+++ Records to process

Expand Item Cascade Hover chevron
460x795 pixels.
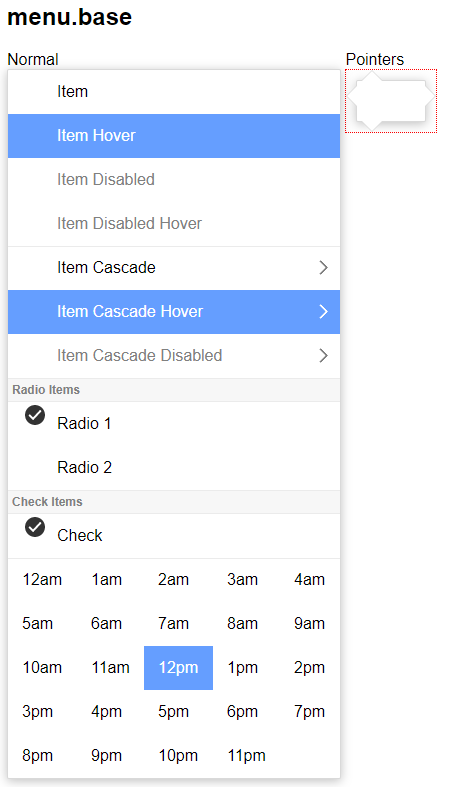(x=323, y=312)
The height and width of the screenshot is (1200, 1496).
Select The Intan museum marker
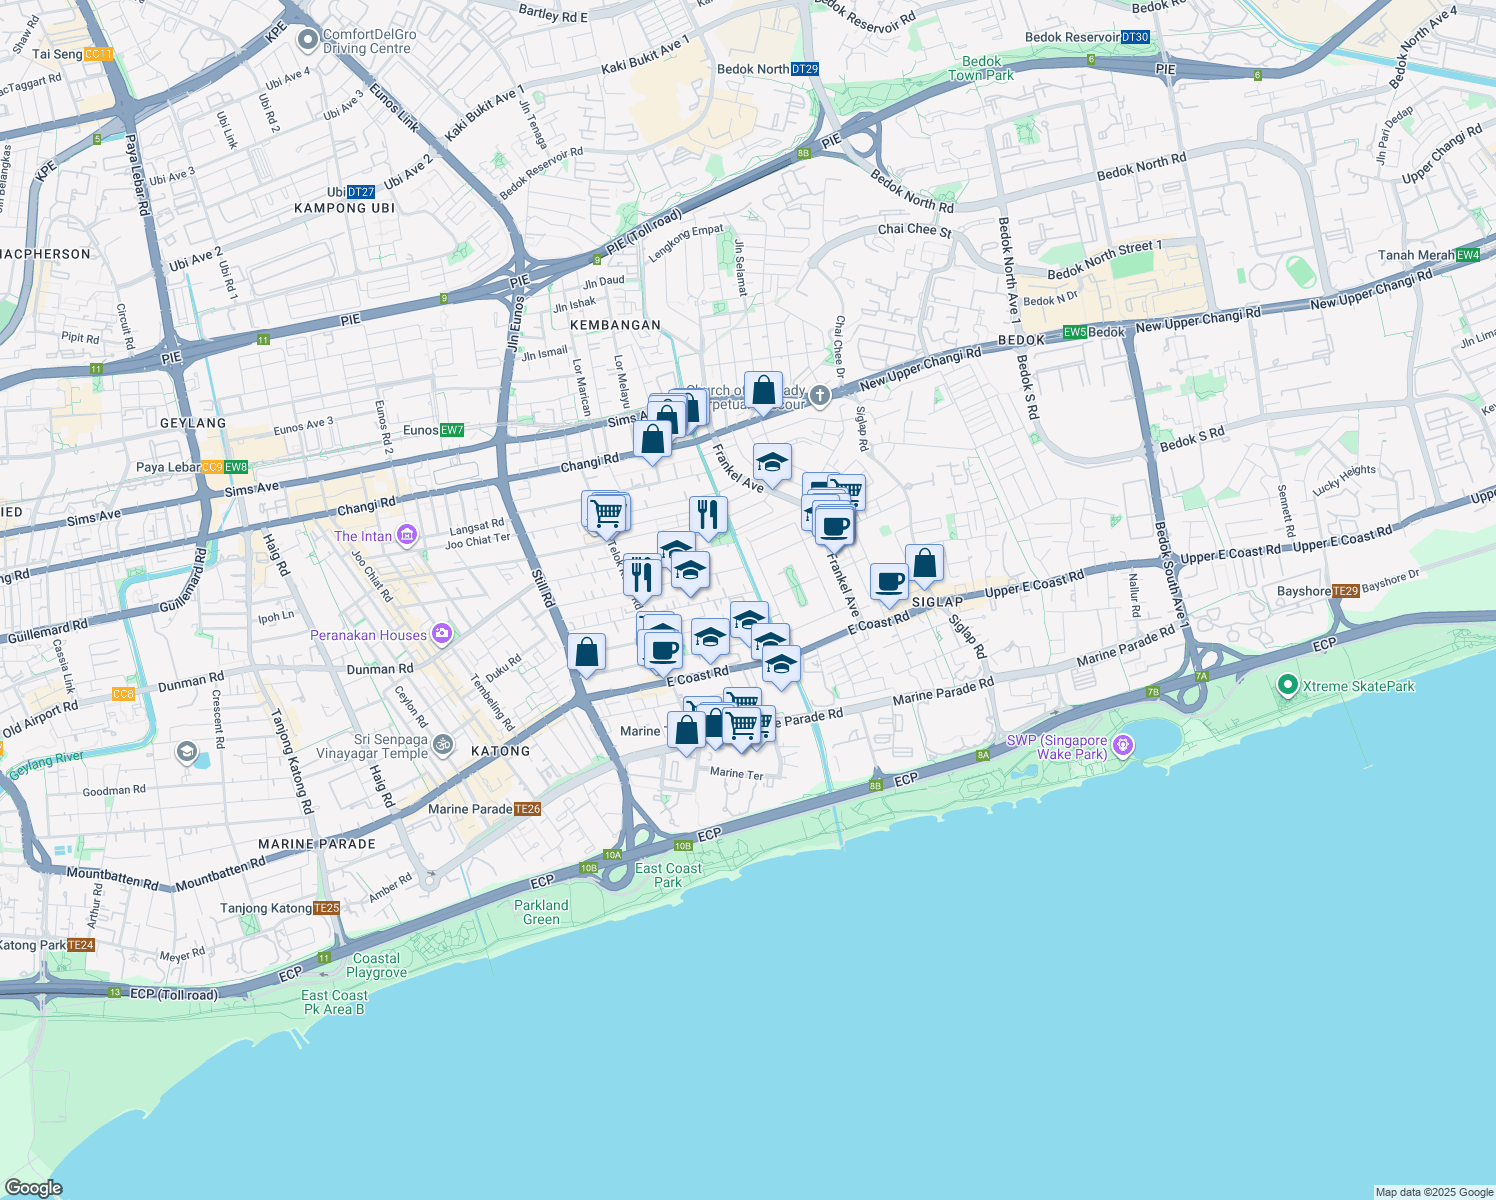coord(405,535)
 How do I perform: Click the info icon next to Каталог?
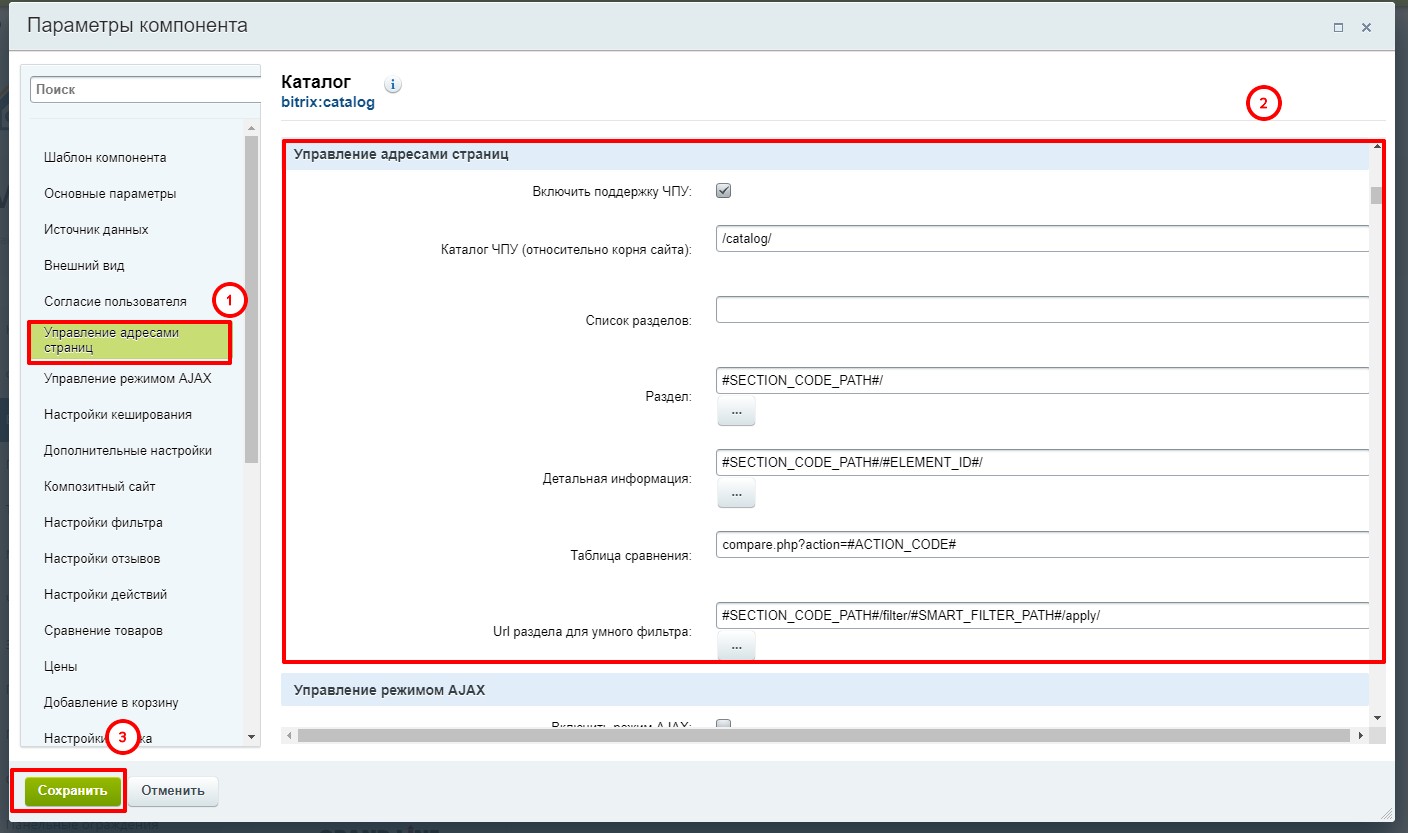[x=393, y=85]
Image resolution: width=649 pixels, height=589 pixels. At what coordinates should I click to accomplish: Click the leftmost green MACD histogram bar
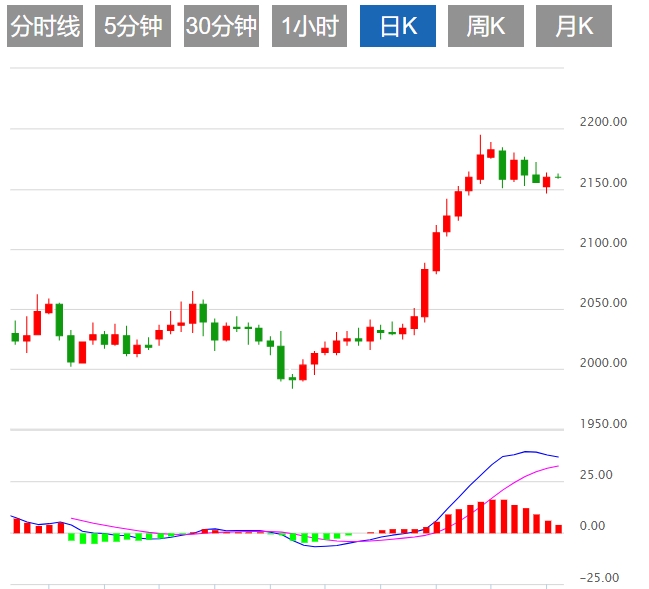coord(71,537)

++++++

▸ Try it: Every line of the data above is to be set down exactly; the pictures are not.

▸ Expected answer:
Expand Item Cascade Hover chevron
460x795 pixels.
(x=323, y=312)
The height and width of the screenshot is (1200, 1496).
Select The Intan museum marker
coord(405,535)
 How do I perform: Click the info icon next to Каталог?
[x=393, y=85]
Image resolution: width=649 pixels, height=589 pixels. At what coordinates should I click to accomplish: Click the leftmost green MACD histogram bar
coord(71,537)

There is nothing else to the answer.